You can’t sugarcoat a pile of crap and convince someone it’s candy. The Knicks sucked tonight, and in the end this goes down as a 20-point blowout as the team falls to 0-2 on the season. But another year, this might have wound up a 40-point loss. Who says you can’t try to look on the bright side, even when you’re locked in a pitch black room?


> Barrett was bad, but this sort of thing will happen to the 20-year-old sophomore. Overall, he looks much improved this year. Tonight’s stat line was mostly disgusting (10 points on 2-15 shooting, including 0-6 from three, plus 6 rebounds, 4 assists and 4 turnovers), but he did hit 6 of 8 free throws. Once again, we’re looking at bright sides in the dark.

> The only consistent offense came from Randle and Burks, who scored 25 and 22 points, respectively. Randle was mostly the good version of himself, hitting 11 of 15 shots (including 2-2 from deep) and adding 7 rebounds and 3 assists, plus 4 turnovers. Burks is the only player on the team showing a consistent ability to shoot from the outside. He shot 6-13, including 4-6 from beyond the arc.
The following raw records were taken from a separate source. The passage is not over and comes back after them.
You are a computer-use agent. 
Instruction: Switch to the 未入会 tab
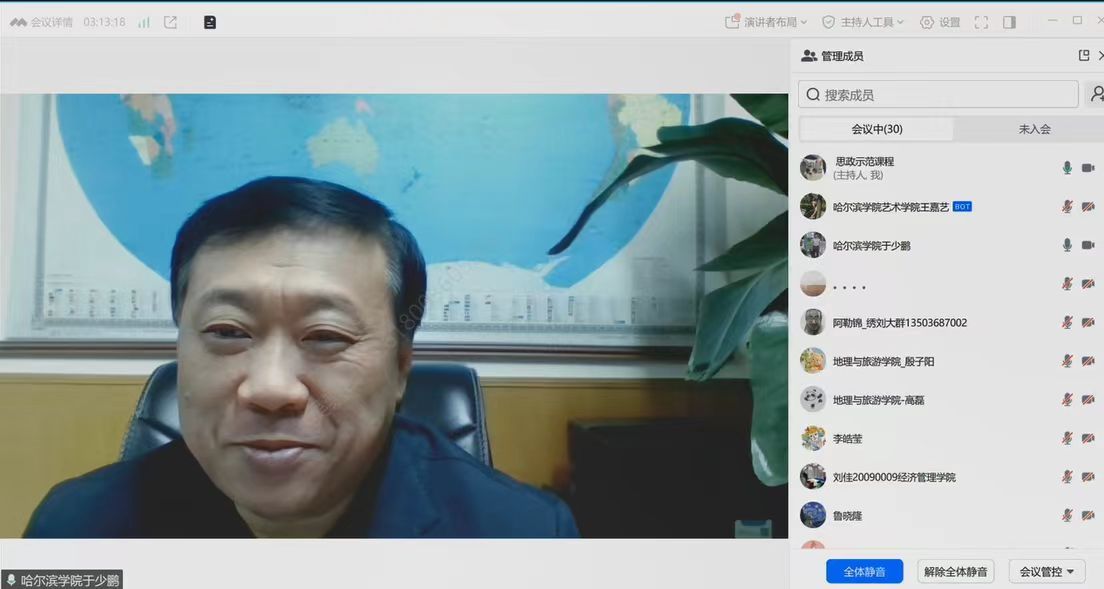[1034, 129]
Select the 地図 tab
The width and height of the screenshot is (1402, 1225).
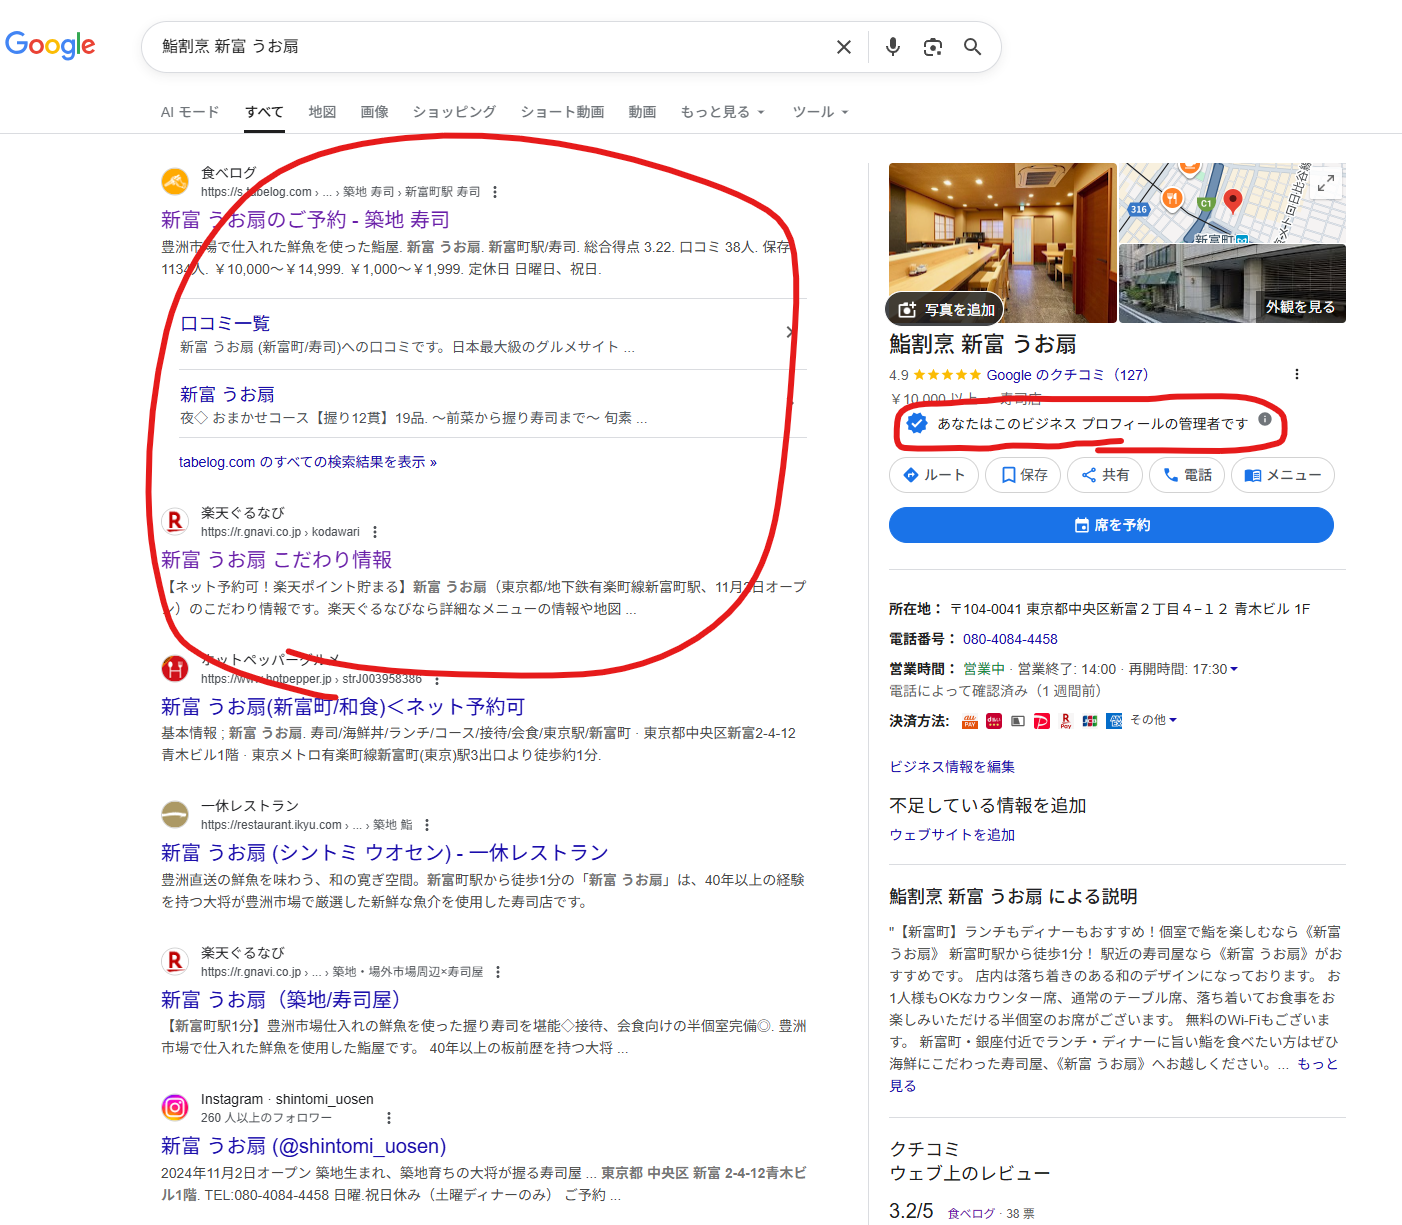coord(322,111)
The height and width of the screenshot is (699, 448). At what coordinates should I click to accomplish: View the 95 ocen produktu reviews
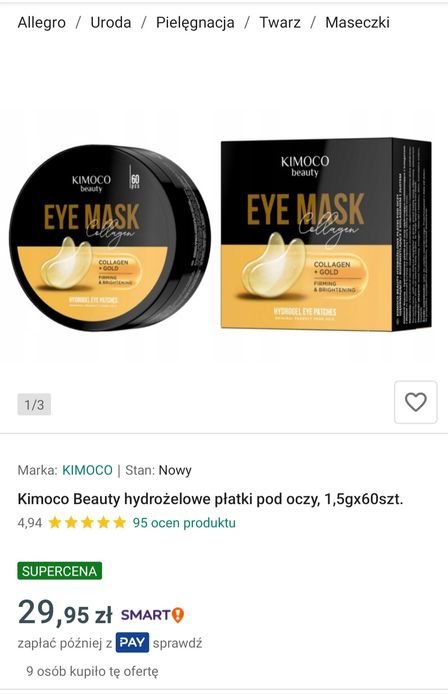coord(184,522)
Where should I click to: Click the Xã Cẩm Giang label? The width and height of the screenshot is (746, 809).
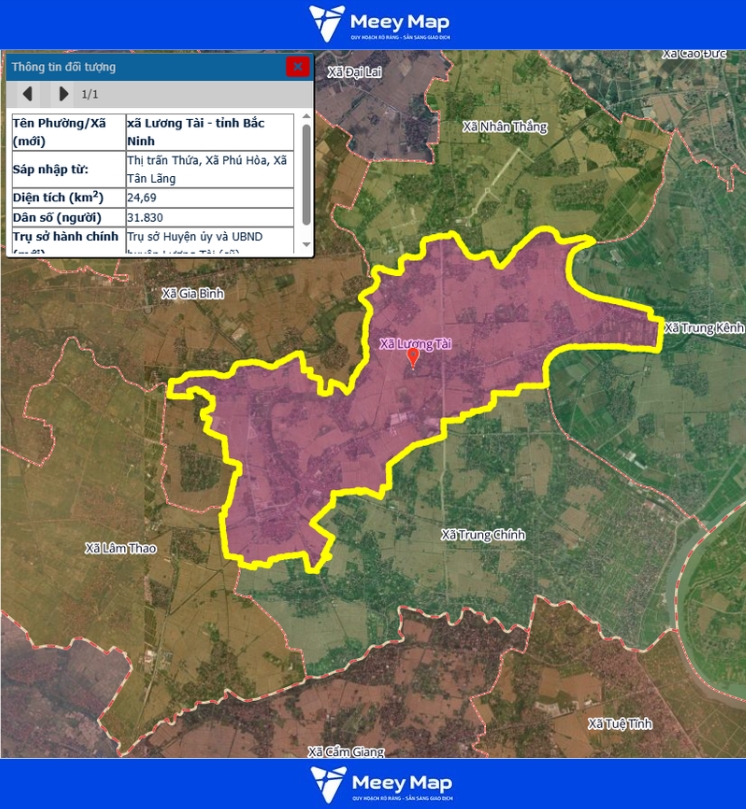346,751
> Besides a little flurry of fouls in quarter two, Robinson played quite well. He finished with 11 points, 9 rebounds and 2 blocks, and was very active down low.

> Let the record show that this Knox dunk happened, even if it didn’t matter at all:

> It was a balanced effort for Philly, led by Joel Embiid (27 points), and followed by Tobias Harris and Seth Curry (17 points each), plus Ben Simmons (15 points, 9 rebounds, 6 assists, 2 blocks).

> Payton and DSJ were both garbage. Honestly, just look up their numbers for yourself if you must.

> Despite getting absolute trash from the point guard position, Frank Ntilikina was kept chained to the bench until finally coming in with two minutes to go in the fourth quarter and the game already decided. So much for the theory that Thibs was giving DSJ all the minutes tonight and Frank all the minutes tomorrow against Milwaukee to keep everyone’s legs fresh or something.

Whatever’s going on with Ntilikina is weird, but at the same time, it’s up to him to show he deserves time on the floor. In two minutes tonight he recorded no stats, and the one shot he took was ugly.

The entire evening was summed up quite concisely by fomalhaut: ‘This game is not fun to watch.’

The Knicks are back in action against the Bucks at home Sunday night at 7:30. That one might be a schedule loss.